CONCLUSIONS: The use of adjunctive radiotherapy in these patients remains controversial. When managing superficial skin tumors with PNI, a multidisciplinary team including a cutaneous surgeon and a radiation oncologist familiar with PNI is recommended.

Wednesday, November 02, 2011

Tumor in Vaccination Site

Abstract: 59 yo woman with six month history of tumor l. arm
HPI: The patient, a kindergarten teacher, was bitten on the hand by a child on March 20, 2011. School policy did not allow the child to be tested for hepatitis or HIV. Therefore, it was recommended that she receive hepatitis B vaccination. She had three shots ( March, June and December 2010) in the left deltoid area. In late January or early February 2011 she developed a tumor at the site of the vaccination.
O/E: There is a 1.2 cm. slightly friable tumor in the above-mentioned area. Dermoscopic exam shows some arborizing blood vessels.

Clinical Photograph:

Pathology: Basal Cell Carcinoma: Nodular and Infiltrating. No epidermal connection is apparent in submitted specimens.








Diagnosis
: Basal Cell Carcinoma in Vaccination site.

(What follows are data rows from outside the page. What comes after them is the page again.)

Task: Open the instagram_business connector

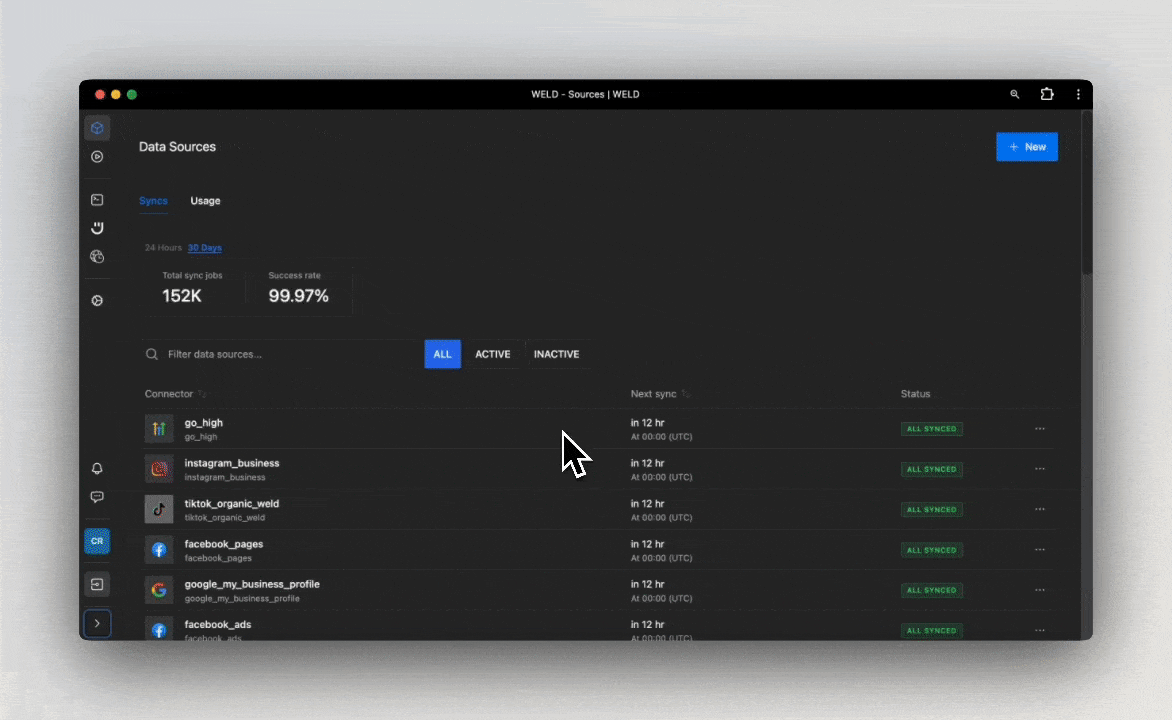Action: coord(232,464)
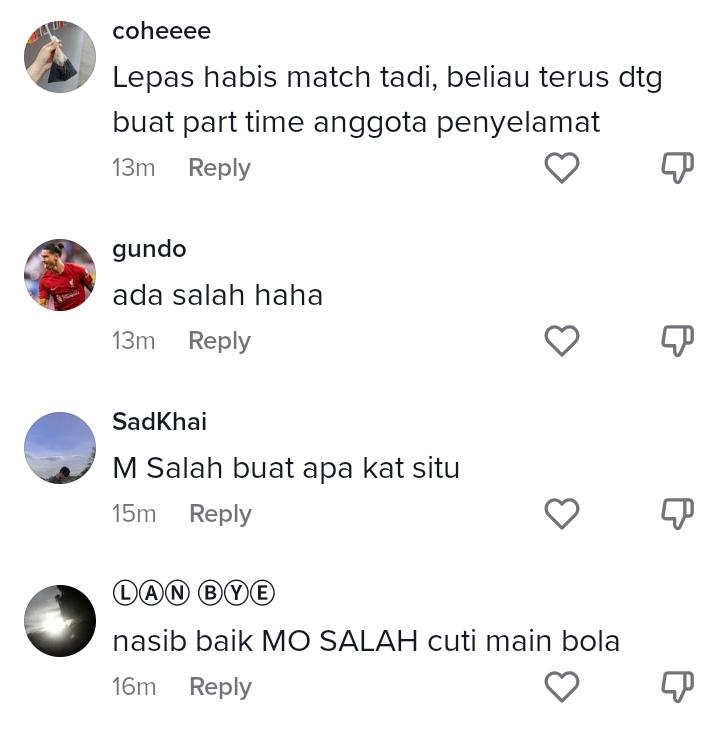The width and height of the screenshot is (720, 742).
Task: Dislike gundo's 'ada salah haha' comment
Action: pyautogui.click(x=677, y=341)
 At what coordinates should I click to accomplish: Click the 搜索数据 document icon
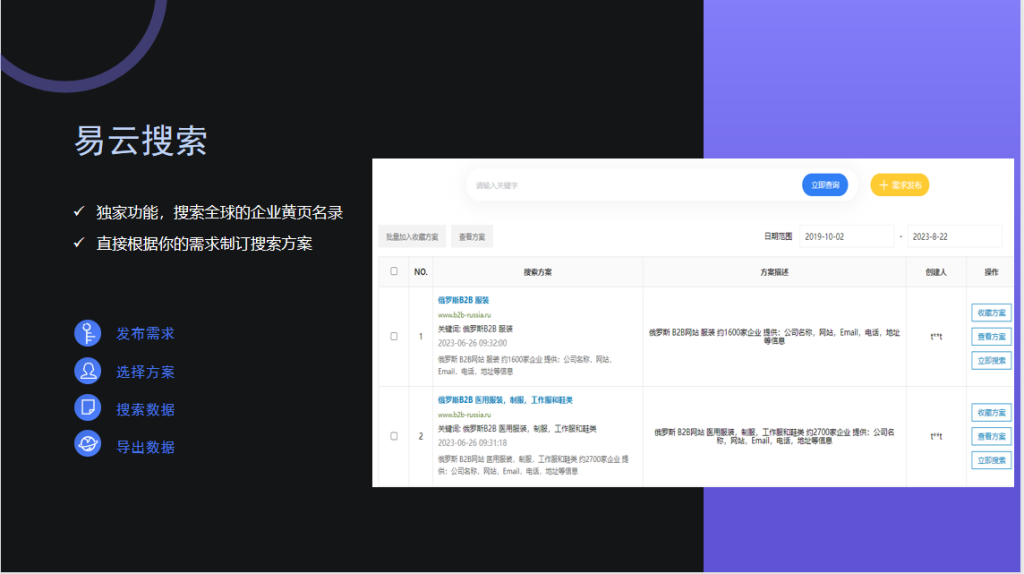click(x=88, y=408)
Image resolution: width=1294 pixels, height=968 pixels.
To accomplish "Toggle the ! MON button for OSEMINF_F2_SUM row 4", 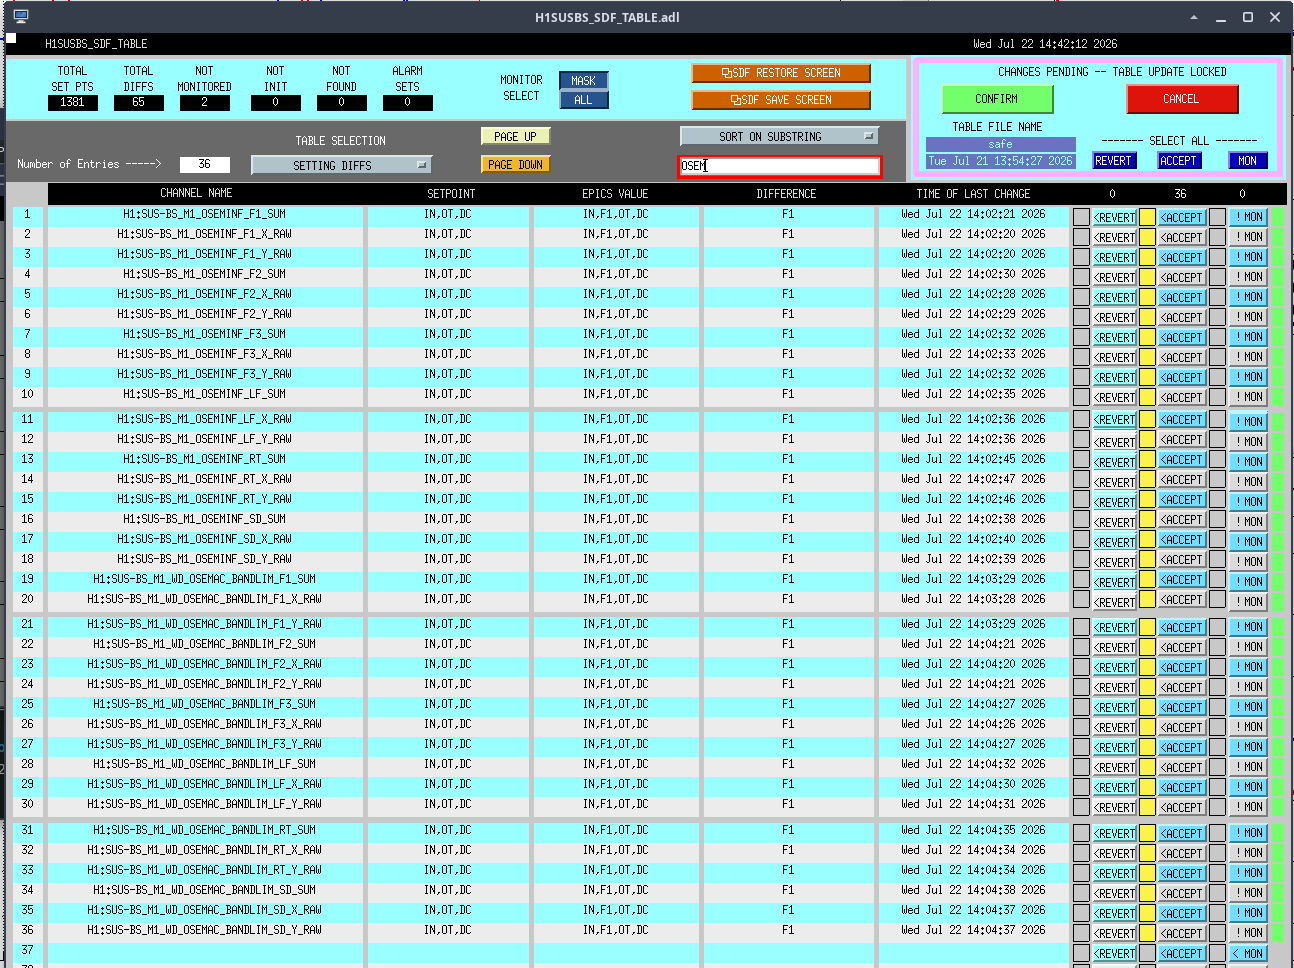I will (1248, 277).
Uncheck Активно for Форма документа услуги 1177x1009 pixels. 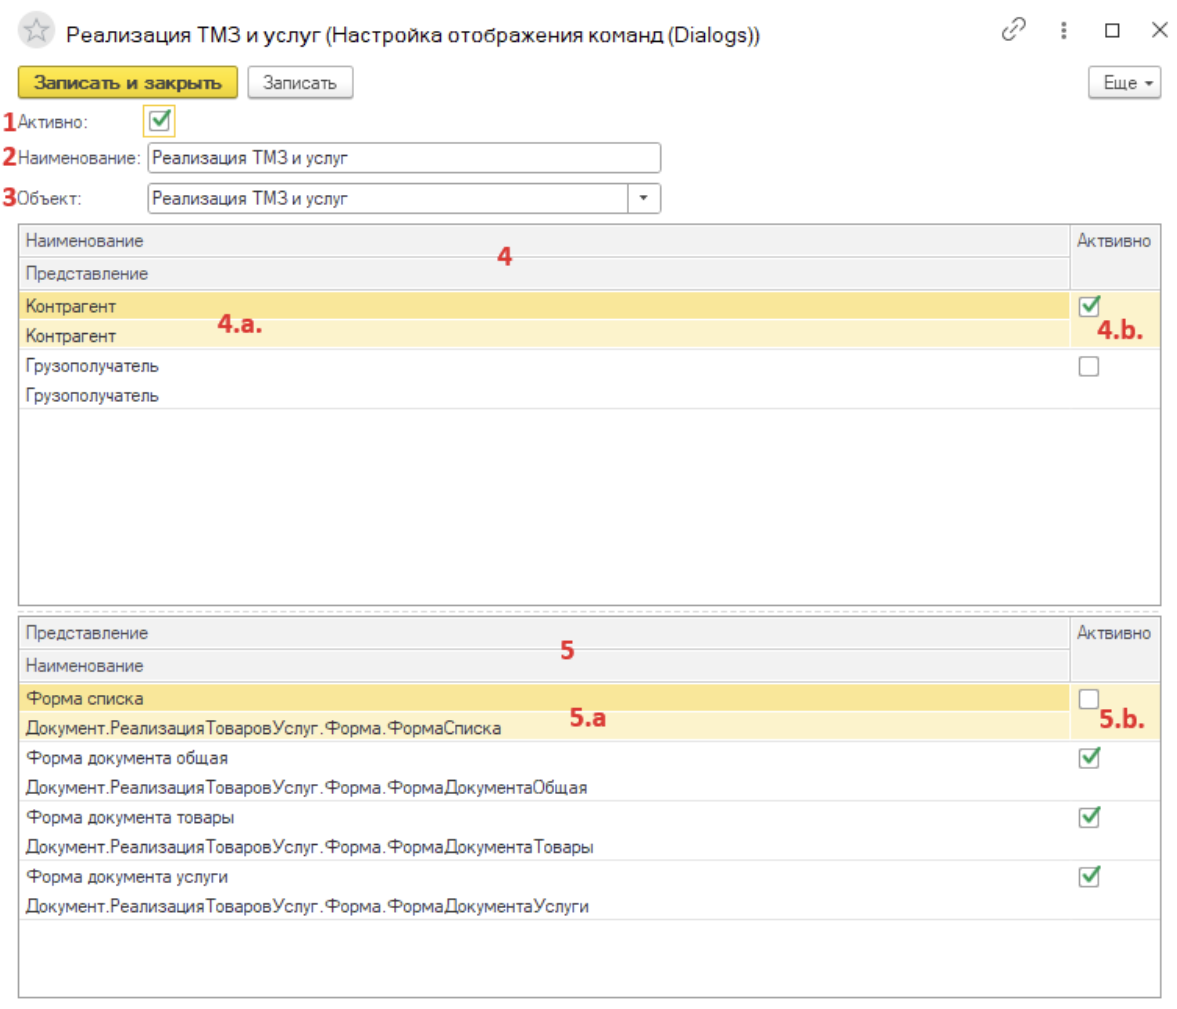1089,877
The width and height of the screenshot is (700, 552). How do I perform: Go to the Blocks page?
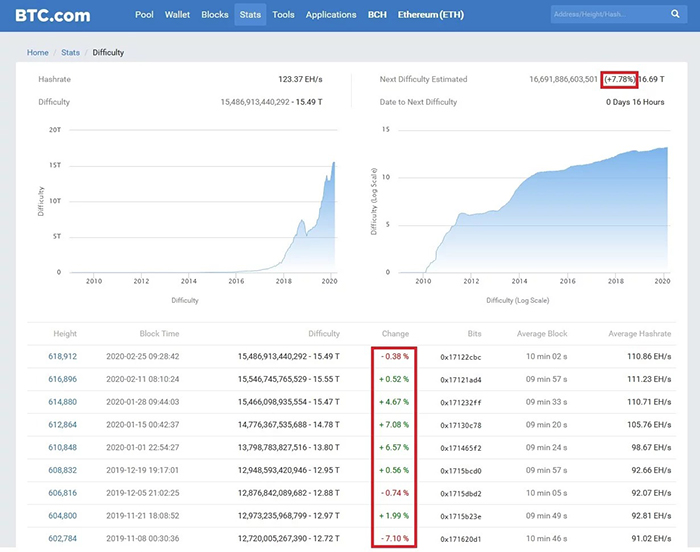[x=215, y=15]
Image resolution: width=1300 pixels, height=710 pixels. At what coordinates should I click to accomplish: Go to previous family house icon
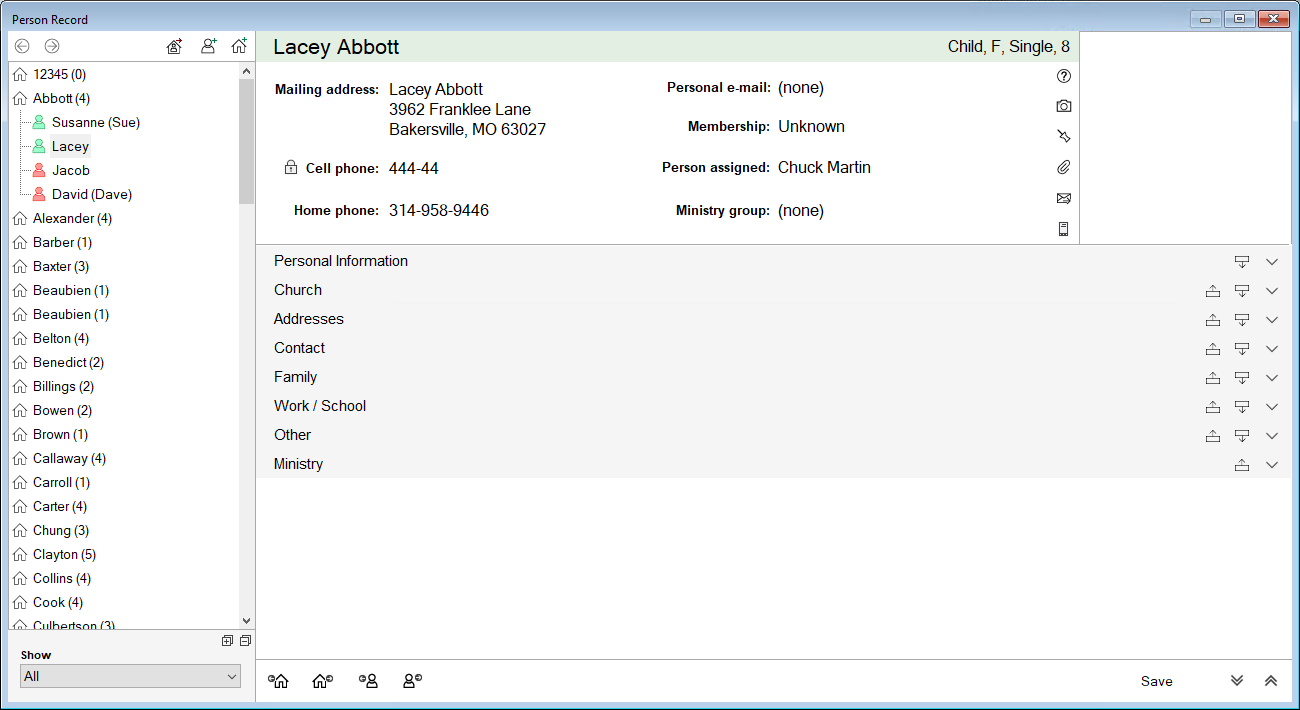coord(279,681)
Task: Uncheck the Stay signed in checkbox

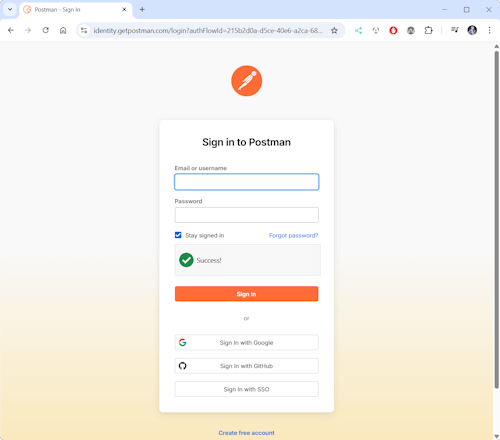Action: [178, 235]
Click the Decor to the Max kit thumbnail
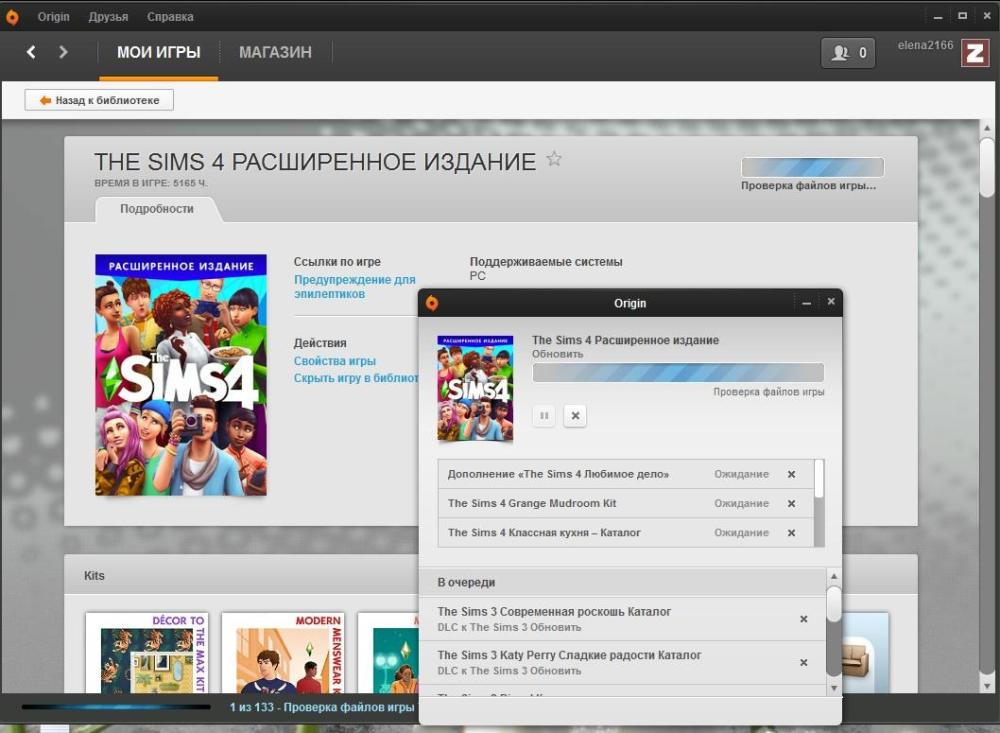Viewport: 1000px width, 733px height. click(147, 653)
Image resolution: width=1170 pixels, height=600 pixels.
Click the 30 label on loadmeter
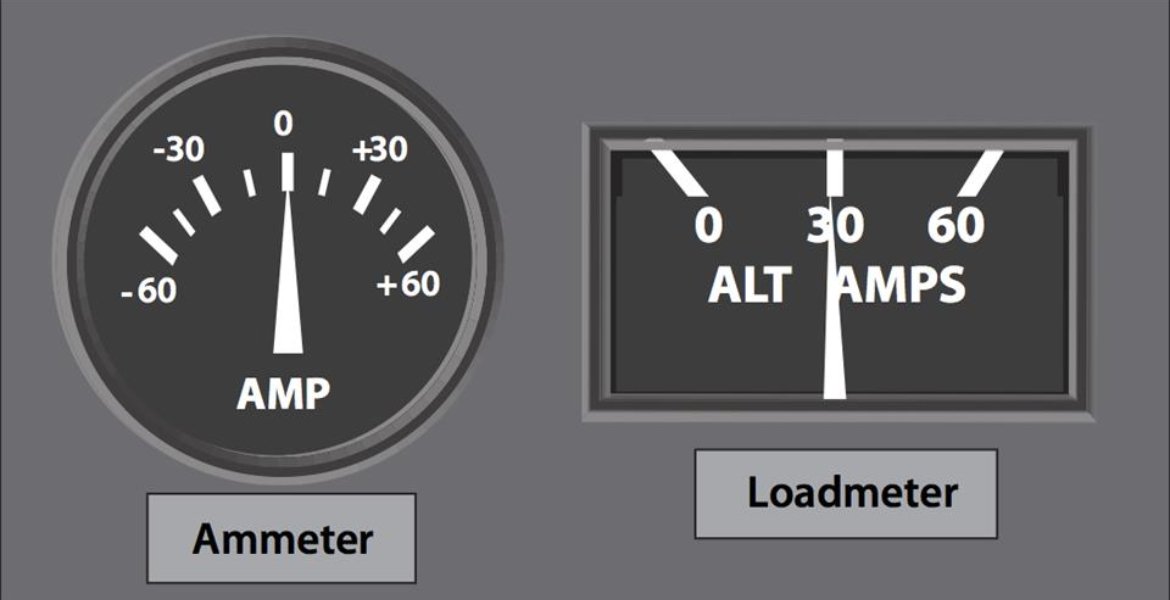pyautogui.click(x=835, y=225)
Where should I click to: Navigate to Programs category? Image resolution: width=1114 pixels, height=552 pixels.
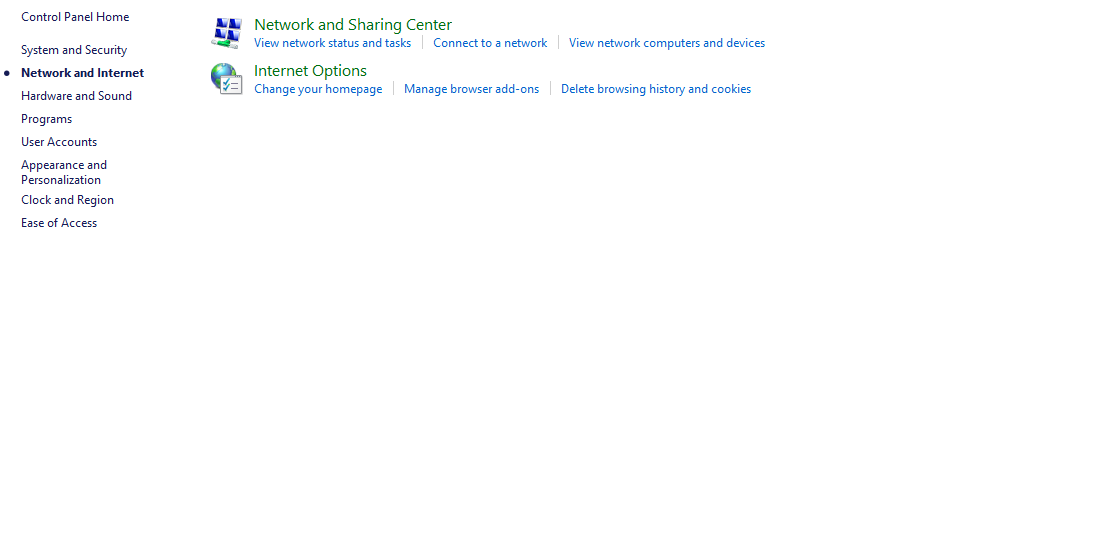click(46, 119)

Discussion: There have been sporadic reports of skin cancer developing at the sites of vaccination, but never one in a hepatitis B site. The latent period here is short. It's unclear what the initiating factor is. Our patient is a light-complected Caucasian, so has another risk factor, too. We plan to investigate this area further and present a case report with a review of the literature. Your thoughts will be helpful.

Friday, April 29, 2011

BCC Tip Nose

The patient is a 70 yo woman who had a nasal bulb lesion biopsied in September 2010. This was an ill-defined area and two, 2-mm biopsies were taken. One showed a superficial and nodular BCC ang the other a melanocytic nevus. This was probably a collision lesion. The patient elected to wait and see what developed.

Today, April 29, 2010, the exam shows a residual lesion with arborizing blood vessels on dermoscopy. This lesion requires definitive treatment either with micrographic surgery or radiotherapy and the patient is leaning towards the former.

Question: With re: Moh's surgery, what kind of closure you you recommend?